In the nineteenth century, the United States Bureau of the Census used the ward system to break down data within cities. This approach was unsuited for comparisons across time, because ward boundaries changed with each census cycle. The Federated Churches of New York pioneered the concept of the census tract in 1902; Chicago first used census tracts in 1910.

Chicago's Community Areas (Map)
Members of the University of Chicago's Local Community Research Committee wanted the information gathered by the Census Bureau to reflect real, not arbitrary, divisions within the city. Sociologist Robert Park argued that physical barriers such as rivers, parks, and railroads created “natural areas” within cities. These natural areas had distinctive histories and consistent rates of various social ills, regardless of who lived there. Chicago's Department of Public Health also had an interest in reporting local variations in birth and death rates. The two institutions collaborated to produce a map with 75 community areas, into which 935 census tracts were distributed. The University of Chicago Press published editions of the 1920, 1930, and special 1934 census with information presented for each community area. The Local Community Fact Book series continued this tradition after each census except 1970.

With two exceptions, there have been only minor changes in the community area map. Because the original map was designed after the great wave of annexations at the end of the nineteenth century, O'Hare (CA 76) was the only addition to the city that needed a separate designation. In 1980, Edgewater wrested a symbolic secession from Uptown, and was recognized as a distinct entity (CA 77).

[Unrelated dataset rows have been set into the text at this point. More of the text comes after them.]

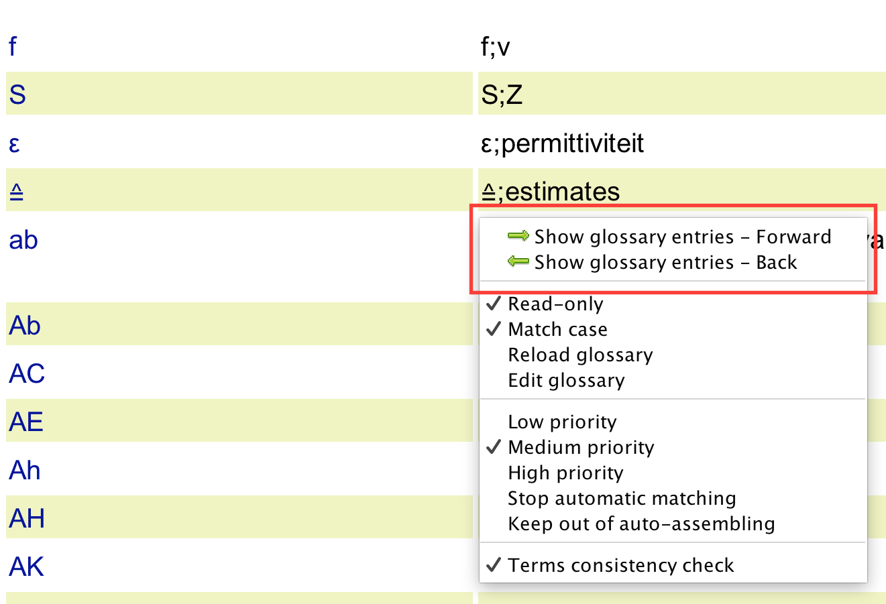
Task: Click the ≙ source term link
Action: pos(17,192)
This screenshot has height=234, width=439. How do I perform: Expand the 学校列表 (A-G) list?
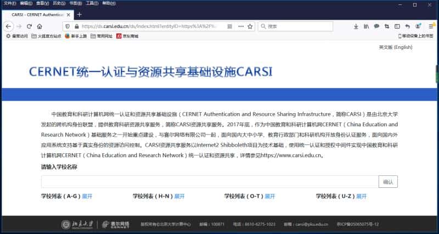pos(87,196)
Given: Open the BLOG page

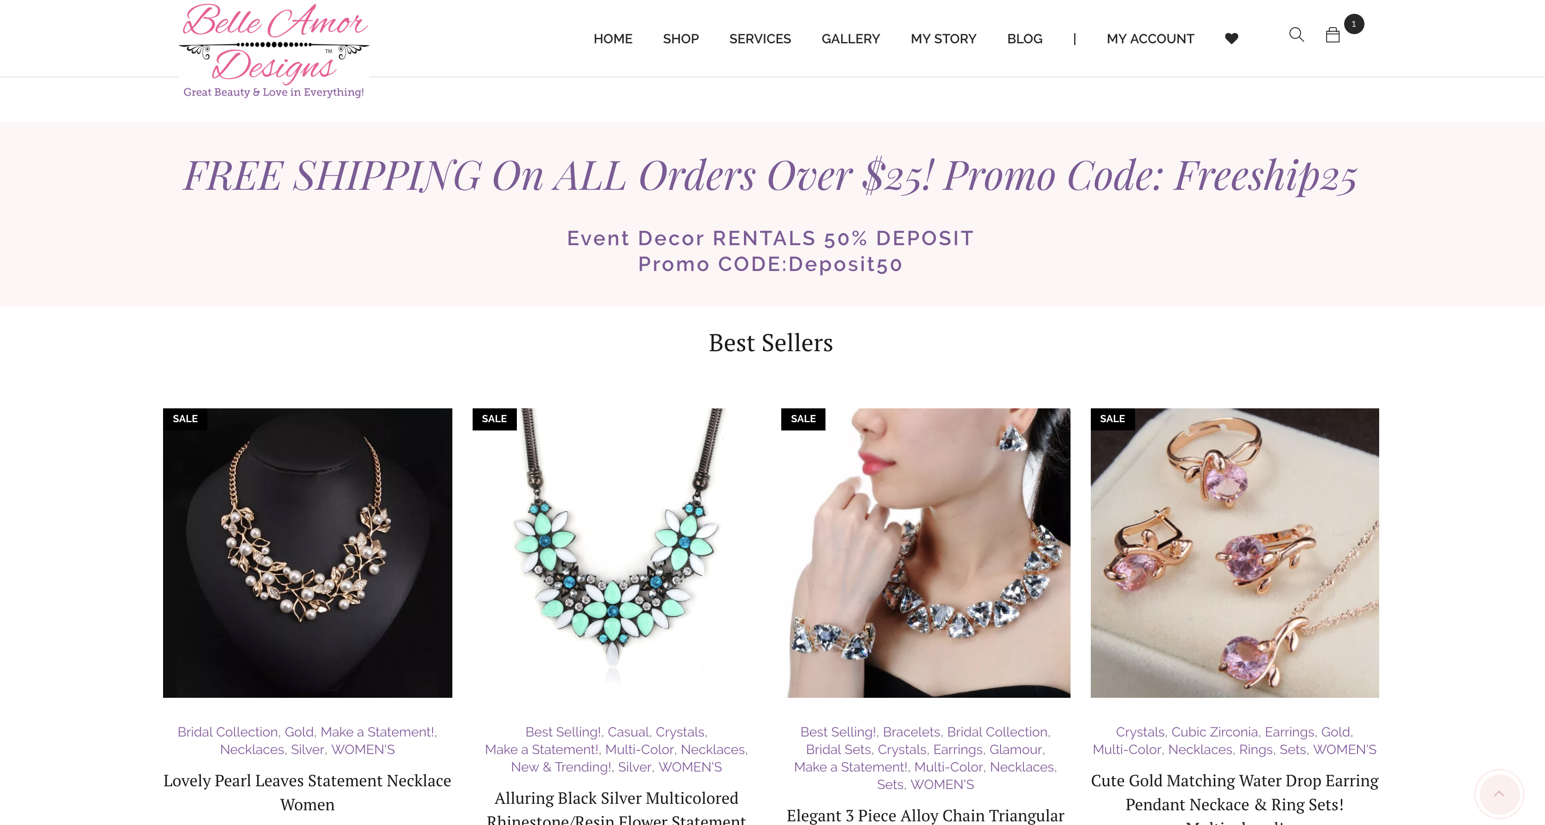Looking at the screenshot, I should 1024,39.
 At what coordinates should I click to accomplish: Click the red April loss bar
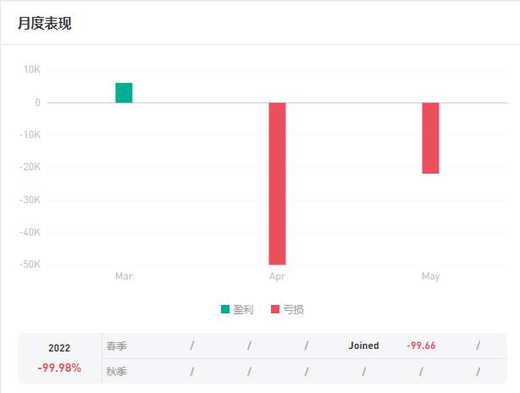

Despite the uses scholars and planners have found for the concept of community areas, they do not necessarily represent how Chicagoans think about their city. Scholars have challenged the validity of the idea of “natural areas” since its inception. Prominent neighborhoods such as Pilsen and Back of the Yards are subsumed into the less familiar Lower West Side and New City. Many Roman Catholics are as comfortable with the names of parishes as of community areas. And the virtue of the community areas, their stability, means that they cannot accommodate transformations in the geography of Chicago, such as the mid-twentieth-century expressways that cut through once-coherent neighborhoods.

Bibliography
Burgess, Ernest W., and Charles Newcomb, eds. Census Data of the City of Chicago, 1920. 1931.
Hunter, Albert. Symbolic Communities: The Persistence and Change of Chicago's Local Communities. 1974.
Smith, T. V., and Leonard D. White, eds. Chicago: An Experiment in Social Science Research. 1929.